The three missions are all part of the Grand Challenge Initiative – Cusp, a series of nine sounding rocket missions exploring the polar cusp. Sounding rockets are a type of space vehicle that makes 15-minute flights into space before falling back to Earth. Standing up to 65 feet (21 meters) tall and flying anywhere from 20 to 800 miles (32 to 1,300 kilometers) high, sounding rockets can be aimed and fired at moving targets with only a few minutes notice. This flexibility and precision make them ideal for capturing the strange phenomena inside the cusp.
Two of the three upcoming missions will study the same anomaly: a patch of the atmosphere inside the cusp notably denser than its surroundings. It was discovered in 2004, when scientists noticed that part of the atmosphere inside the cusp was about 1.5 times heavier than expected.
“A little extra mass 200 miles up might seem like no big deal,” said Conde, the principal investigator for the Cusp Region Experiment-2, or CREX-2, mission. “But the pressure change associated with this increased mass density, if it occurred at ground level, would cause a continuous hurricane stronger than anything seen in meteorological records.”
This additional mass creates problems for spacecraft flying through it, like the many satellites that follow a polar orbit. Passing through the dense patch can shake up their trajectories, making close encounters with other spacecraft or orbital debris riskier than they would otherwise be.

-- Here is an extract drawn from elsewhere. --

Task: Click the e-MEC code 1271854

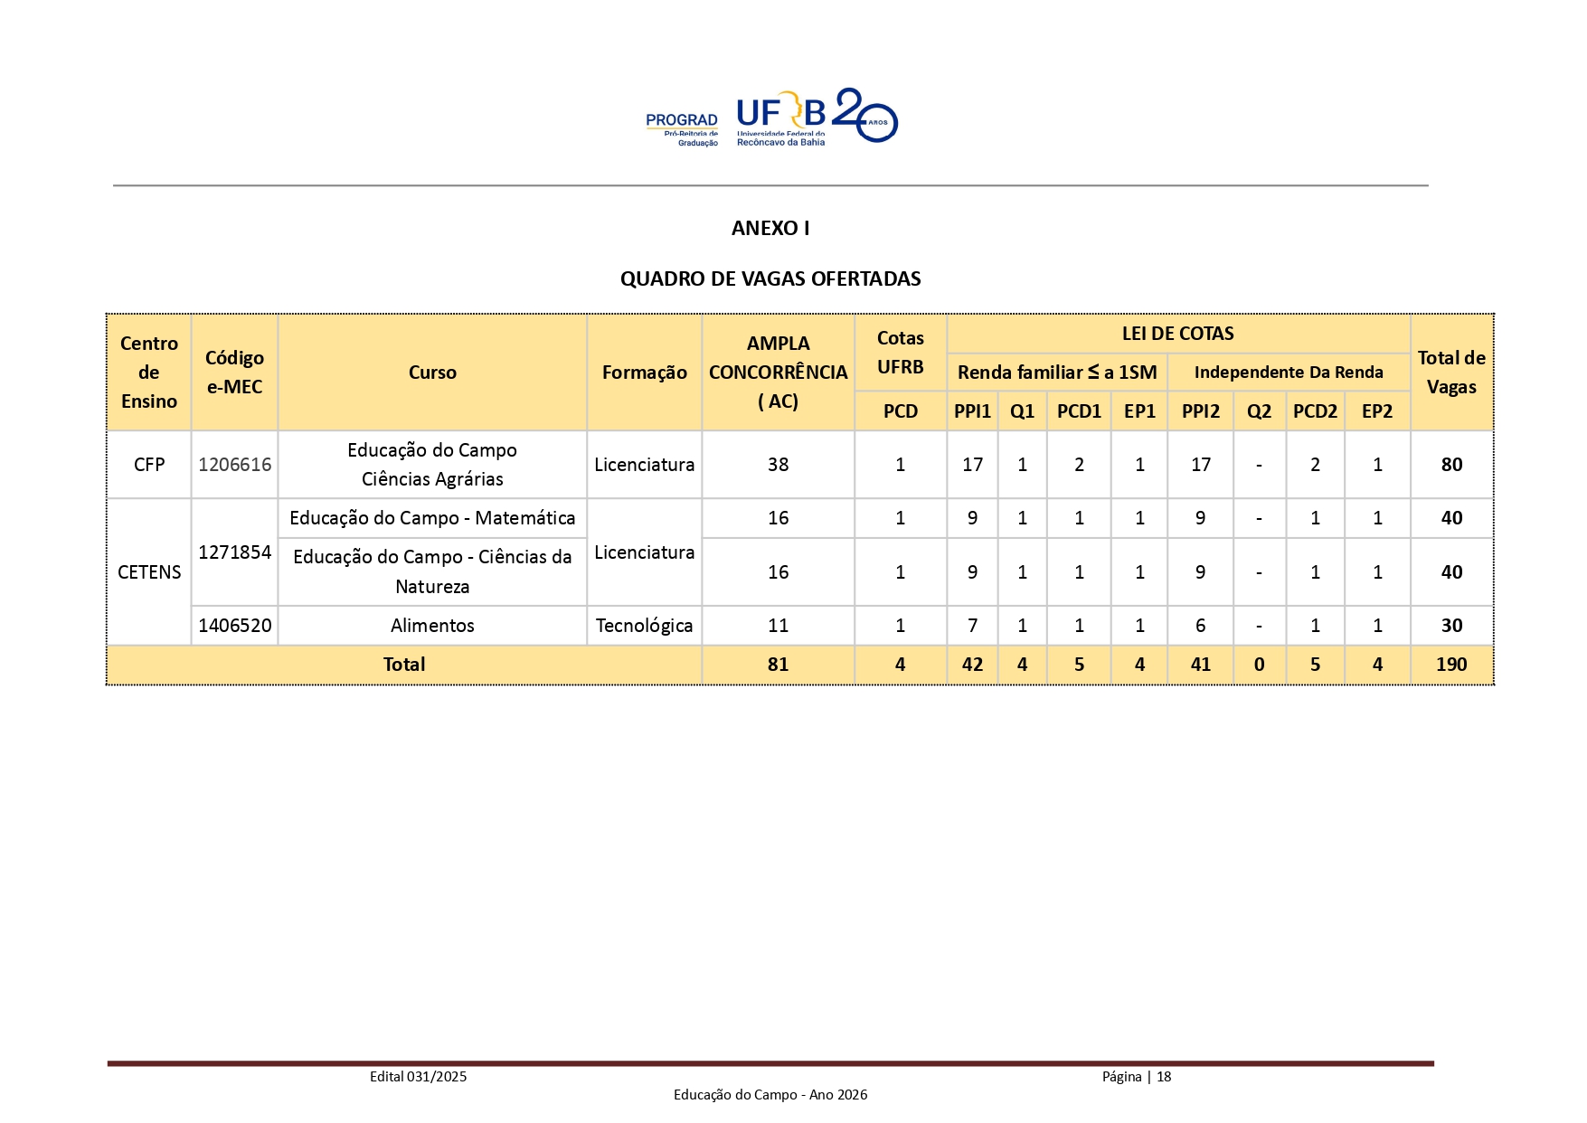Action: 234,552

“A small change of a few hundred meters can make the difference between having to do an evasive maneuver, or not,” Conde said.
Both CREX-2 and Cusp Heating Investigation, or CHI mission, led by Miguel Larsen of Clemson University in South Carolina, will study this heavy patch of atmosphere to better predict its effects on satellites passing through. “Each mission has its own strengths, but ideally, they’ll be launched together,” Larsen said.

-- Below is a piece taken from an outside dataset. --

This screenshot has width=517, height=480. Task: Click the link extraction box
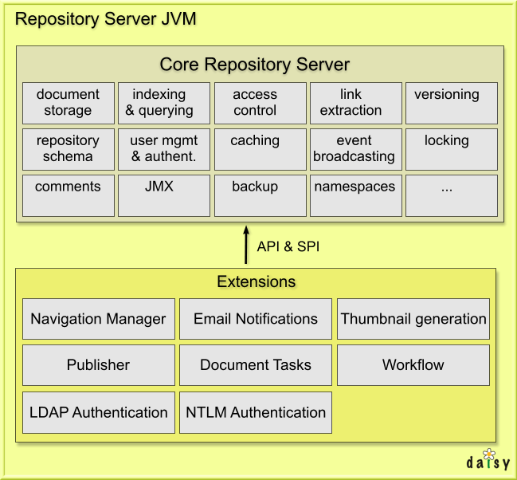point(355,103)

It’s not just spacecraft that behave unpredictably near the cusp – so do the GPS and communications signals they transmit. The culprit, in many cases, is atmospheric turbulence.
“Turbulence is one of the really hard remaining questions in classical physics,” said Jøran Moen, a space physicist at the University of Oslo. “We don’t really know what it is because we have no direct measurements yet.”

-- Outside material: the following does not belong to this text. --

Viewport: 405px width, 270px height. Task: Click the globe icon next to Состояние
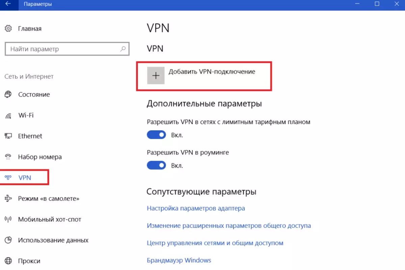(x=8, y=94)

Moen, who is leading the Investigation of Cusp Irregularities-5 or ICI-5 mission, likens turbulence to the swirling eddies that form when rivers rush around rocks. When the atmosphere grows turbulent, GPS and communication signals passing through it can become garbled, sending unreliable signals to the planes and ships that depend on them.
Moen hopes to make the first measurements to distinguish true turbulence from electric waves that can also disrupt communication signals. Though both processes have similar effects on GPS, figuring out which phenomenon drives these disturbances is critical to predicting them.
“The motivation is to increase the integrity of the GPS signals,” Moen said. “But we need to know the driver to forecast when and where these disturbances will occur.”
Waiting on Weather
The extreme North provides a pristine locale for examining physics much harder to study elsewhere. The tiny arctic town on Svalbard, the Norwegian archipelago from which the ICI-5 and CHI rockets will launch, has a small population and strict restrictions on the use of radio or Wi-Fi, creating an ideal laboratory environment for science.
“Turbulence occurs in many places, but it’s better to go to this laboratory that is not contaminated by other processes,” Moen said. “The ‘cusp laboratory’ — that’s Svalbard.”
Ideally, the CHI rocket would launch from Svalbard at nearly the same time that CREX-2 launches from Andenes, Norway. The ICI-5 rocket, on a second launcher in Svalbard, would fly soon after. But the timing can be tricky: Andenes is 650 miles (1,050 kilometers) south of Svalbard, and can experience different weather. “It’s not a requirement, but launching together would certainly multiply the scientific returns of the missions,” Conde said.
Keeping a constant eye on the weather, waiting for the right moment to launch, is a key part of launching rockets — even part of the draw.
“It really is an all-consuming thing,” Conde said. “All you do when you’re out there is watch conditions and talk about the rocket and decide what you would do.”